God I hope not because I was enjoying the view and could get used to this! I slipped by him to relieve myself before washing up and heading out.

"Thanks" I said on my way by and he just nodded in my direction, olive got off the floor and followed me over to my room again. I didn't shut my door all the way so she could come and go as needed and slipped under the covers to get some rest.

. . .

Suddenly, I was wide awake and I thought I had heard someone screaming. I had been having the worst nightmare about what had happened to me. Stan had me and was hitting me repeated while my family watched. I felt panicked when Levi came bolting into the room clad only in boxers and he had a bat in his hands.

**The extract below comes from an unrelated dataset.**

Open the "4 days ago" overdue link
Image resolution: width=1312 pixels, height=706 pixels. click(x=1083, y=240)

"What happened, are you OK?" he asked and that's when it hit me. I was the one who had been screaming.

The tears started to roll down my face and I couldn't breathe, this was twice today that I was reduced to a blubbering mess in front of him. Realization dawned on his face and he set the bat down and sent the dogs out. He then gathered me into his arms and held me tight, how was it he knew exactly what I needed when I didn't even know that. His hands rubbed my back and stroked my hair. He was so gentle with my tender body and he made me feel safe in his arms. It took me awhile to settle down and take a normal breath.

"I'm sorry I just can't seem to keep it together, I had the worst dream and I was back where Stan was beating me and I couldn't get away. My whole family just watched. I felt awful, and no matter what I did he would stop."

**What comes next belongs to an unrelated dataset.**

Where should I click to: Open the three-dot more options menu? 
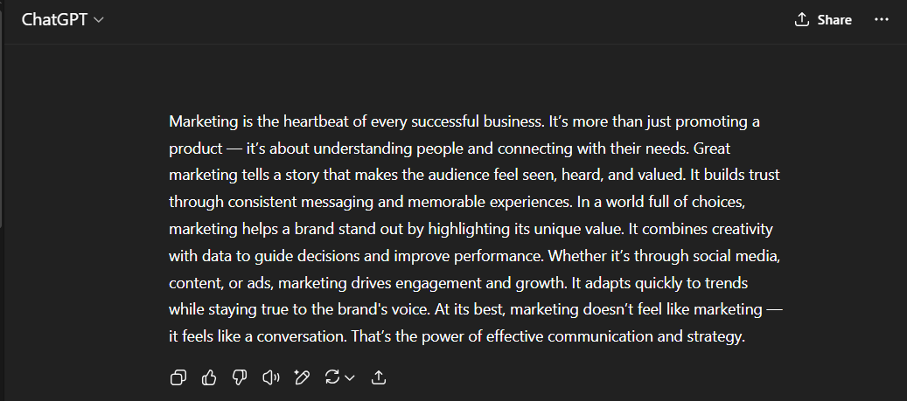point(881,19)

I felt better getting all of that out, Levi just kept soothing me and saying soft words and he held me. I've never been with a guy who treated me like I was valued. They guys I dated were not as emotionally connected as I would have liked. I tended to find the assholes to date. Chet had been nice to me but he never wanted to cuddle he only ever wanted sex and then he would leave and go back to his apartment. Maybe there was hope yet that I could find a guy for me, to bad Levi wasn't gay.

"I've had some nasty dreams from when I was overseas. I had a hard time talking about them but it's nice, when I wake up, that I'm not alone it helps me. That's why I got the dogs and they do help but having someone to hold or be held by is so much better."

He talked quietly into my ear and it helped to calm me and before long I could feel the tug of sleep and I was out for the rest of the night. I wasn't sure if I heard the last part right. He had almost sound wishful in some ways.